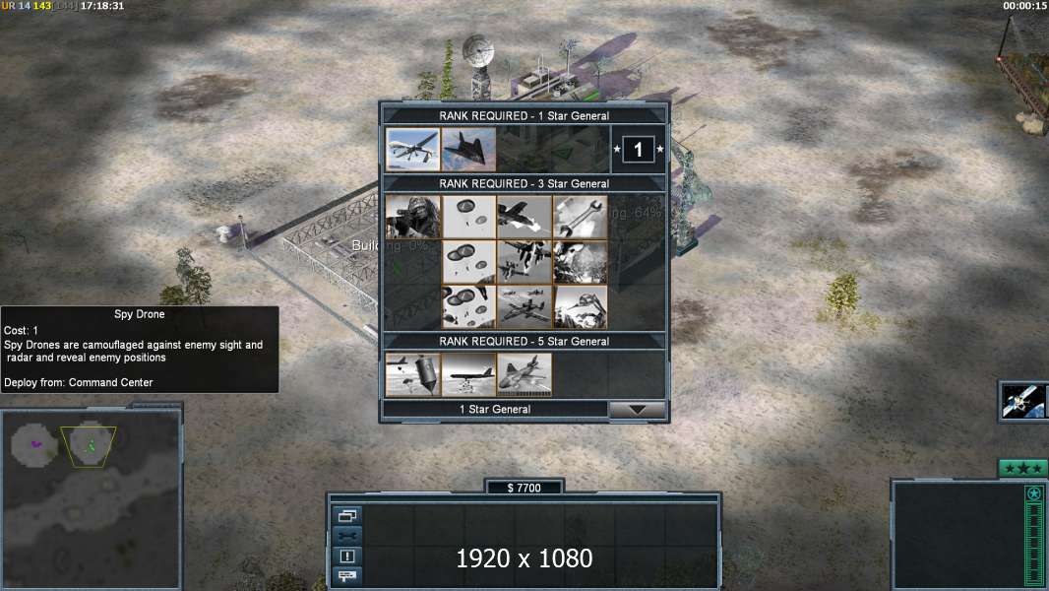Open the overlapping-windows options button
The height and width of the screenshot is (591, 1049).
347,516
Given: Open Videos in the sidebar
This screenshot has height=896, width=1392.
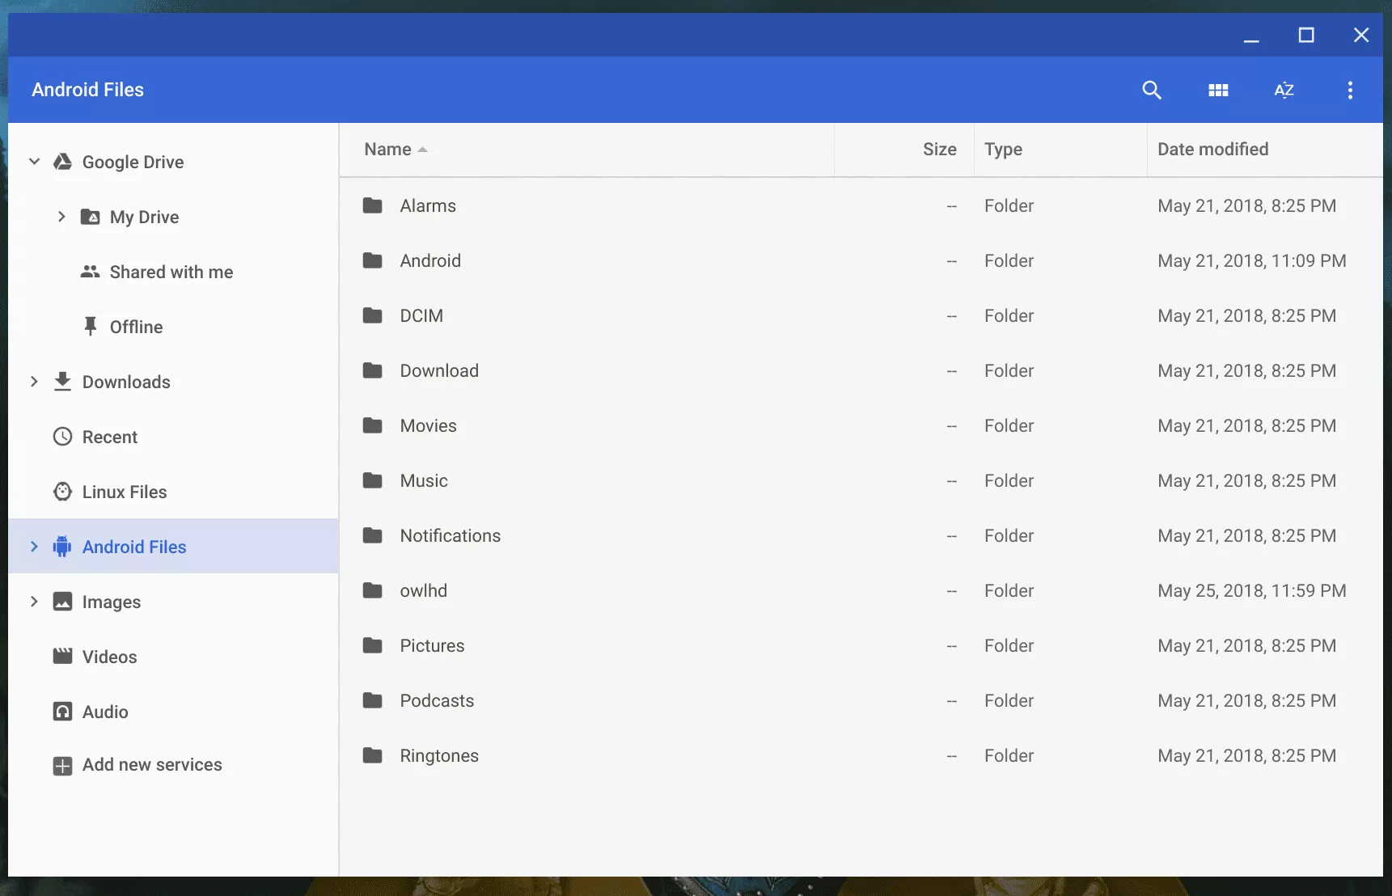Looking at the screenshot, I should 109,657.
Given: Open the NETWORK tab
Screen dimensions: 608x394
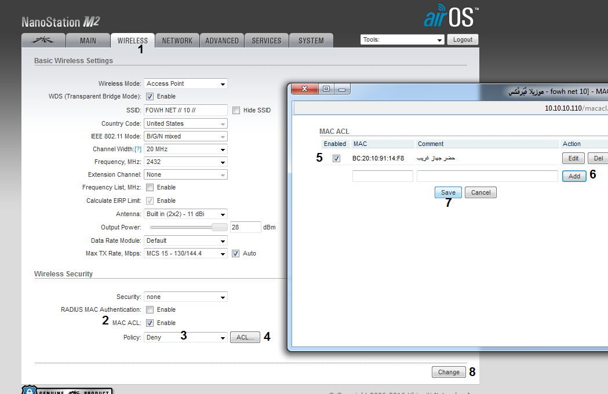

----------------------------------------

[EXERCISE PROMPT]: Looking at the data above, say how many lines contain the word "Given", with no added words.

[ANSWER BOX]: 2